WRITTEN PROBLEM 1
In the submission guidelines below, rewrite the paragraph beginning "Numbers up to and including one hundred" as a short bulleted list that keeps its main rules.
WRITTEN PROBLEM 2
Continue the submission guidelines below, picking up after their last sentence.

Submission Guidelines
Please format your submissions according to this guide. If submissions are formatted improperly, authors will be asked to resubmit.
All submissions should be emailed to the lead editors, Katherine Petrasek and Francesca Kübler, at pegasus@exeter.ac.uk.
Authors should submit their work as a Word document (.doc or .dox). Authors should title their submissions in the following format: Surname_Title of Submission. The title of the submission should be shortened/abbreviated (eg. Petrasek_Illustrations of Apollonius.docx).
Authors should include a title page containing the full title of their article, their full name, their institutional affiliation, the date of submission and their contact email.
Submission Length
Submission lengths include footnotes and exclude picture captions, appendices, and bibliographies.
Articles that are within +10% of the word limit will still be accepted for consideration.
- Papers/essays should not exceed 6000 words.
- Book reviews should not exceed 3000 words.
- Creative submissions (art, poetry, prose, and translation) should not exceed 3000 words
- Creative submissions that are submitted alongside a commentary should not exceed 3000 words in total.
Language Guidelines
- Only submissions written in English will be considered for publication.
- Authors must follow the basic rules of English grammar and academic prose.
- The prose should be academic, but understandable for a non-specialist audience.
- The use of capital letters should be subject to regular capitalization rules (e.g. at the beginning of sentences/with proper nouns).
- Avoid using contractions.
- If an author uses abbreviations, these must be written out in full the first time they are used (with the abbreviation in brackets) and the abbreviations can be used subsequently
- Avoid using the following abbreviations: e.g., i.e., ect. and ibid, loc. cit. and op.cit.
- Use either BC/AD or BCE/CE consistently. These letters should be capitalized, with AD preceding a date and BC/BCE/CE following a date.
Formatting Guidelines
- The body and heading text of submissions should be in 12 point Times New Roman font. Footnotes should be in 10 point Times New Roman font.
- Numbers up to and including one hundred should be written out in words (e.g., seventy six rather than 76). Above one hundred, only round numbers of order should be written out in words (e.g., one thousand rather than 1000), while non‑round numbers should appear in numerals (e.g., 1001 rather than one thousand and one). Exceptions to this, wherein numerals should always be used, include dates, page/chapter/line numbers, exact measurements or statistics, numbered lists or data-heavy contexts, and monetary amounts.
- All transliterations and non-English language text written in the Latin alphabet should be italicised.

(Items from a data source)
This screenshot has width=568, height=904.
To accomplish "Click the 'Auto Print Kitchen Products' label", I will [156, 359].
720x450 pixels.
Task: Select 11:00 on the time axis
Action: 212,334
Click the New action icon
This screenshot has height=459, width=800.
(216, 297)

REPLY 1
- Write numbers from one to one hundred in words.
- Above one hundred, write round numbers of order in words (one thousand, not 1000) and other numbers in numerals (1001).
- Always use numerals for dates, page/chapter/line numbers, exact measurements or statistics, numbered lists or data-heavy contexts, and monetary amounts.

REPLY 2
- Greek should be written in a polytonic Greek font or transliterated.
- Special characters found in other texts (such as in Egyptian texts) should be transliterated.
- 1.5 point spacing for articles should be used for the main article text. 1 point spacing should be used for footnotes.
- Margins sizes should be the MS Word standard (1 inch/2.54 cm).
- New paragraphs should be separated with by a full blank line a blank space (two line breaks) and indented. Sub-paragraphs should be separated with a single line break and indented.
- Up to three levels of headings can be used. MS Word indicates these as these are titled ‘Heading 1’, ‘Heading 2’ and ‘Heading 3’.
- Images should be labelled as ‘Figure 1’, ‘Figure 2’ etc, and alt text with a brief description should be provided in a table of figures at the end of the paper, but before the bibliography.
- Page numbers should be included on the bottom right corner of the page.
- Authors must ensure that their submissions have passed the ‘Accessibility Checker’ which can be found on MS Word (go to the ‘Review’ tab and select ‘Check Accessibility’).
Quotations
- Avoid using italics for quotations. If emphasis is required, use bold formatting and indicate this intervention by adding ‘[emphasis by author]’ in square brackets immediately after the quotation.
- In-text quotations should consist of passages which are twenty words or fewer – these quotations still need to be denoted by single quotation marks (”).
- Quotes of more than 20 words should be indented by 1.25 cm (or a ‘tab’) and separated from the main text by a single line break. This passage should also be separated by single quotation marks (”).
- Double quotations should be formatted: ‘in “this particular” way’.
- When quoting poetry, verse lineation should be maintained. If the quotation is two to three lines, the author may indicate line breaks using a forward slash (/). The quote should be separated from the main text by single quotation marks (”).
Referencing
- Footnotes should be used for all citations and references. In-text citations should not be used.
- Footnotes should start with Arabic numerals and end in a full stop.
- Within footnotes, do not use the following abbreviations: ibid, loc. cit. and op.cit.
- When citing the works of modern scholars, the footnote should be formatted in the following way: surname of the author, year of publication and applicable page numbers (eg. Flemming, 2000: 213). The author should provide the full details for the publication in their Bibliography.
- If a date is unavailable, ‘n.d’ may be used.
- Authors should situate footnotes after all forms of punctuation in the body of the text.
- If citing multiple non-sequential pages of the same work, page numbers should be separated from each other by commas (eg. Flemming 2000: 257, 293).
- If citing two different works within one footnote, these must be separated from one another by semicolons (eg. Flemming 2000: 257; Totelin 2009: 283).
- When a text has more than three authors, the names of the final two authors in the footnote may be abbreviated with ‘et al.’. However, the names of all three authors must be provided in the bibliography.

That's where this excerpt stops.